Colorado Day, the official state holiday that isn't an official state holiday, was Friday. Or maybe it's tomorrow. Either way, it's just as well that we don't observe it, since the celebration might attract the attention of those pernicious revisionist historians, and President Bush has already warned us about them.

Colorado became a state on Aug. 1, 1876, when President Ulysses S. Grant issued an official proclamation. For many years, state offices were closed on Aug. 1, but when the General Assembly made Martin Luther King Day in January a state holiday, Colorado Day was removed.

Somewhere along the way it moved to the first Monday in August, which makes it Aug. 4 this year. So far as I can tell, the only relevant action by the state government is free admission to state parks tomorrow.
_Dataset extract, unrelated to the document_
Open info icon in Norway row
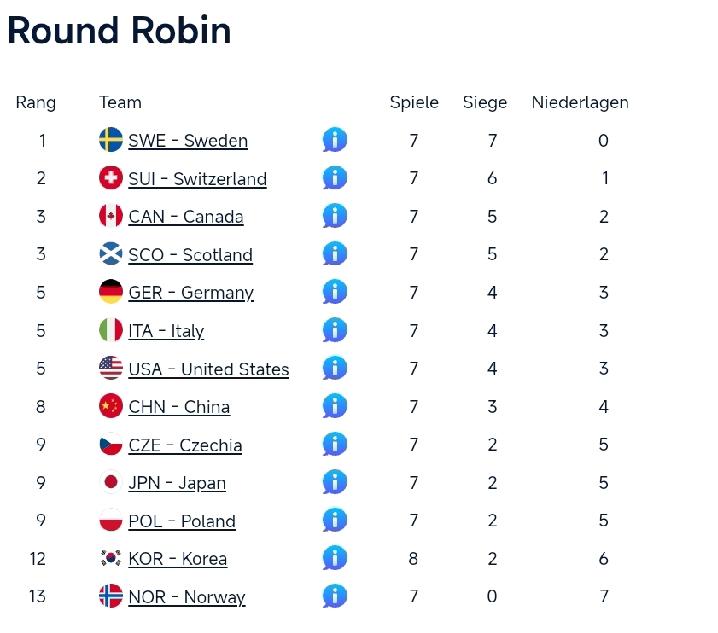The image size is (718, 633). pyautogui.click(x=335, y=596)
Because Colorado joined the union in 1876, a century after the Declaration of Independence, we became the Centennial State. But Colorado was supposed to become a state in 1864.

The Civil War was raging that summer. The Confederacy, despite its defeats at Vicksburg and Gettysburg in 1863, was still fighting hard. On the eastern front, the Army of the Potomac suffered immense casualties as the Army of Northern Virginia contested every foot of the route to Richmond. To the west, Union Gen. William T. Sherman appeared to be bogged down on his way to Atlanta.

Thus President Abraham Lincoln feared that a war-weary public would elect someone else that November.

What to do? There were three territories out west which could be made into reliably Republican states, and if they could be admitted into the Union in time for the 1864 election, then Lincoln would be much more likely to be re-elected.

Congress duly passed the enabling acts for their statehood early in 1864. If these territories would write and approve state constitutions, and then if Congress approved their constitutions, they could become states.

Those three territories were Nebraska, Nevada and Colorado. Nebraska's constitutional convention voted against statehood, so that didn't happen until 1867.

The minimum population required for statehood then was 127,381, and Nevada had about 25,000 residents in 1864. Their convention extended so close to the deadline that the constitution had to be telegraphed, at tremendous expense, to Washington. But it got there in time; Nevada became a state just before the election, on Oct. 31, 1864 -- three more electoral votes for Lincoln.

By then he didn't need them -- Sherman had taken Atlanta and the political tides ran in Lincoln's favor.

In Colorado, there was major opposition to statehood because the territory teemed with draft-dodgers, and the Union draft laws were enforced in states, but not in territories. The 1864 constitutional convention was dominated by the Denver Crowd, which wanted to send John M. Chivington to Congress. He was the hero of the Battle of Glorieta Pass in 1862 when Colorado volunteers repelled Texas invaders, and he hadn't yet marched on Sand Creek.

Colorado statehood was defeated 4,672-1,520 in a Sept. 13 special election.

Colorado tried for statehood again in 1866, but President Andrew Johnson vetoed it. In this there was a connection between Colorado statehood and the career of the Rev. Dr. Martin Luther King, Jr., whose birthday replaced Colorado Day as a state holiday.

In 1865, Colorado's territorial voters had rejected a proposal to allow African-Americans to vote; this discrimination was part of the proposed constitution. So pioneer black leaders in Colorado -- among them Barney Ford and William Hardin -- lobbied for a presidential veto, and got it in 1866. A year later, Johnson vetoed another statehood bill.

In 1876, the Republican Party feared a close presidential election, which meant it was time to admit another Republican state. Colorado was admitted in time for the election, but Coloradans didn't get to vote in it. The three Republican electors were chosen by the legislature, and they enabled Rutherford B. Hayes to defeat Samuel J. Tilden by one electoral vote.

Until 2000, that was the only time Colorado made the slightest difference in a presidential election.

Colorado still responds. When GOP operatives called from Washington earlier this year and complained that some elections were too close in Colorado. our Republicans obeyed quickly with new congressional district boundaries. As it had since 1876, Colorado did its job for the party.